WORK INSTRUCTION: Please rewrite the entries below as a JSON list of strings, one string for each line, leaving out blank lines.

DATA TO PROCESS:
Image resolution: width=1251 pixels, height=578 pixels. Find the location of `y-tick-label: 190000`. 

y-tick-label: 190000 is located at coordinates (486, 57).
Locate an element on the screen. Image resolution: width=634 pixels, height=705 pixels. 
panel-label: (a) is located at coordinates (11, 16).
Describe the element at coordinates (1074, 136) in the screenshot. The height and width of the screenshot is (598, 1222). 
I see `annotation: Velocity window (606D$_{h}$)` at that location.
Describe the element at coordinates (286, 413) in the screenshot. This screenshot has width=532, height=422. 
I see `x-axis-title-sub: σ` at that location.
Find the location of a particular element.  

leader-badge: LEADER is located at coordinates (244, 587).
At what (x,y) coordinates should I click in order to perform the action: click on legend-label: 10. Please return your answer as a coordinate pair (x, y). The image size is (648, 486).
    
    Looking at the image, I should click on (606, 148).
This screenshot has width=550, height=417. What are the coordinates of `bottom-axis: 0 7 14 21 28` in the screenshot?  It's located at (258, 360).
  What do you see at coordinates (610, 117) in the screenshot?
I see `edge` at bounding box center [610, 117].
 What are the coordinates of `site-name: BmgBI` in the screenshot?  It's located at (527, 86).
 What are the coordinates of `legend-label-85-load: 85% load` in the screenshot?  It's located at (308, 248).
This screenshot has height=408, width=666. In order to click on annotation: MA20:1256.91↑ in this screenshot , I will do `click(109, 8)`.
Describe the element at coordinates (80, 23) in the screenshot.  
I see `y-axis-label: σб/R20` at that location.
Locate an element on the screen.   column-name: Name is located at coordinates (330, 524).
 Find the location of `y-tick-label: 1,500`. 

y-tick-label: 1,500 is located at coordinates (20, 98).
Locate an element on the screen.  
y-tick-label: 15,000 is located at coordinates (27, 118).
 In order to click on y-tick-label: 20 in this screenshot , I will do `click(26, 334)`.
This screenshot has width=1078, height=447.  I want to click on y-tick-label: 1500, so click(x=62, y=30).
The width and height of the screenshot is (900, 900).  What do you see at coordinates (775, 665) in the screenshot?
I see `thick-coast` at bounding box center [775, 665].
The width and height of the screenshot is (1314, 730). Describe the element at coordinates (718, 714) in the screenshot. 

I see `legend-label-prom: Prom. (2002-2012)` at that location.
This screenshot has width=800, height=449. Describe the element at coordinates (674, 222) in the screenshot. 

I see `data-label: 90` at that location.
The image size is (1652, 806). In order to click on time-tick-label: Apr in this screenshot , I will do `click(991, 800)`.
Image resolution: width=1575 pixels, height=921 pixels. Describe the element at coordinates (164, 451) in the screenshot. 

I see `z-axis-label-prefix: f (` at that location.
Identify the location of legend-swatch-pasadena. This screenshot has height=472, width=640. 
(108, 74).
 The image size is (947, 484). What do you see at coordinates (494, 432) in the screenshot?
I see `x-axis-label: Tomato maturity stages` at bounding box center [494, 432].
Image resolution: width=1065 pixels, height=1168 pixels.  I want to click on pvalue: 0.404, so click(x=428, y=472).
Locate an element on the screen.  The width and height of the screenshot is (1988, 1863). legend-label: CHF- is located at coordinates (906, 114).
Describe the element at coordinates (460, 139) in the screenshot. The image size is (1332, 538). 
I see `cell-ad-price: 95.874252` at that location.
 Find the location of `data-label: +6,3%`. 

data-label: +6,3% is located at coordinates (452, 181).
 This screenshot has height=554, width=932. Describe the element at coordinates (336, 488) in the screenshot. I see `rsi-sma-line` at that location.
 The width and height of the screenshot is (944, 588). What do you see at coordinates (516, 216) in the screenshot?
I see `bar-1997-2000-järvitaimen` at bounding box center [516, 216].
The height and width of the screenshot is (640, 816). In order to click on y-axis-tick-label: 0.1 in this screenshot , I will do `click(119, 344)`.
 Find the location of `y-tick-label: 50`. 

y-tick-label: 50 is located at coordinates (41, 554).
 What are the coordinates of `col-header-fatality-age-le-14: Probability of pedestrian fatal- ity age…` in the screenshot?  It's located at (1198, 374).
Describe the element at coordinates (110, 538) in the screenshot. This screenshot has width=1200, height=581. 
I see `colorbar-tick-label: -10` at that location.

EXERCISE RESPONSE:
[
  "Image resolution: width=1251 pixels, height=578 pixels. Find the location of `y-tick-label: 190000`. ",
  "y-tick-label: 190000 is located at coordinates (486, 57).",
  "Locate an element on the screen. Image resolution: width=634 pixels, height=705 pixels. ",
  "panel-label: (a) is located at coordinates (11, 16).",
  "Describe the element at coordinates (1074, 136) in the screenshot. The height and width of the screenshot is (598, 1222). ",
  "I see `annotation: Velocity window (606D$_{h}$)` at that location.",
  "Describe the element at coordinates (286, 413) in the screenshot. This screenshot has width=532, height=422. ",
  "I see `x-axis-title-sub: σ` at that location.",
  "Find the location of a particular element.  ",
  "leader-badge: LEADER is located at coordinates (244, 587).",
  "At what (x,y) coordinates should I click in order to perform the action: click on legend-label: 10. Please return your answer as a coordinate pair (x, y). The image size is (648, 486).",
  "    Looking at the image, I should click on (606, 148).",
  "This screenshot has width=550, height=417. What are the coordinates of `bottom-axis: 0 7 14 21 28` in the screenshot?  It's located at (258, 360).",
  "  What do you see at coordinates (610, 117) in the screenshot?",
  "I see `edge` at bounding box center [610, 117].",
  " What are the coordinates of `site-name: BmgBI` in the screenshot?  It's located at (527, 86).",
  " What are the coordinates of `legend-label-85-load: 85% load` in the screenshot?  It's located at (308, 248).",
  "This screenshot has height=408, width=666. In order to click on annotation: MA20:1256.91↑ in this screenshot , I will do `click(109, 8)`.",
  "Describe the element at coordinates (80, 23) in the screenshot.  ",
  "I see `y-axis-label: σб/R20` at that location.",
  "Locate an element on the screen.   column-name: Name is located at coordinates (330, 524).",
  " Find the location of `y-tick-label: 1,500`. ",
  "y-tick-label: 1,500 is located at coordinates (20, 98).",
  "Locate an element on the screen.  ",
  "y-tick-label: 15,000 is located at coordinates (27, 118).",
  " In order to click on y-tick-label: 20 in this screenshot , I will do `click(26, 334)`.",
  "This screenshot has width=1078, height=447.  I want to click on y-tick-label: 1500, so click(x=62, y=30).",
  "The width and height of the screenshot is (900, 900).  What do you see at coordinates (775, 665) in the screenshot?",
  "I see `thick-coast` at bounding box center [775, 665].",
  "The width and height of the screenshot is (1314, 730). Describe the element at coordinates (718, 714) in the screenshot. ",
  "I see `legend-label-prom: Prom. (2002-2012)` at that location.",
  "This screenshot has width=800, height=449. Describe the element at coordinates (674, 222) in the screenshot. ",
  "I see `data-label: 90` at that location.",
  "The image size is (1652, 806). In order to click on time-tick-label: Apr in this screenshot , I will do `click(991, 800)`.",
  "Image resolution: width=1575 pixels, height=921 pixels. Describe the element at coordinates (164, 451) in the screenshot. ",
  "I see `z-axis-label-prefix: f (` at that location.",
  "Identify the location of legend-swatch-pasadena. This screenshot has height=472, width=640. ",
  "(108, 74).",
  " The image size is (947, 484). What do you see at coordinates (494, 432) in the screenshot?",
  "I see `x-axis-label: Tomato maturity stages` at bounding box center [494, 432].",
  "Image resolution: width=1065 pixels, height=1168 pixels.  I want to click on pvalue: 0.404, so click(x=428, y=472).",
  "Locate an element on the screen.  The width and height of the screenshot is (1988, 1863). legend-label: CHF- is located at coordinates (906, 114).",
  "Describe the element at coordinates (460, 139) in the screenshot. The image size is (1332, 538). ",
  "I see `cell-ad-price: 95.874252` at that location.",
  " Find the location of `data-label: +6,3%`. ",
  "data-label: +6,3% is located at coordinates (452, 181).",
  " This screenshot has height=554, width=932. Describe the element at coordinates (336, 488) in the screenshot. I see `rsi-sma-line` at that location.",
  " The width and height of the screenshot is (944, 588). What do you see at coordinates (516, 216) in the screenshot?",
  "I see `bar-1997-2000-järvitaimen` at bounding box center [516, 216].",
  "The height and width of the screenshot is (640, 816). In order to click on y-axis-tick-label: 0.1 in this screenshot , I will do `click(119, 344)`.",
  " Find the location of `y-tick-label: 50`. ",
  "y-tick-label: 50 is located at coordinates (41, 554).",
  " What are the coordinates of `col-header-fatality-age-le-14: Probability of pedestrian fatal- ity age…` in the screenshot?  It's located at (1198, 374).",
  "Describe the element at coordinates (110, 538) in the screenshot. This screenshot has width=1200, height=581. ",
  "I see `colorbar-tick-label: -10` at that location."
]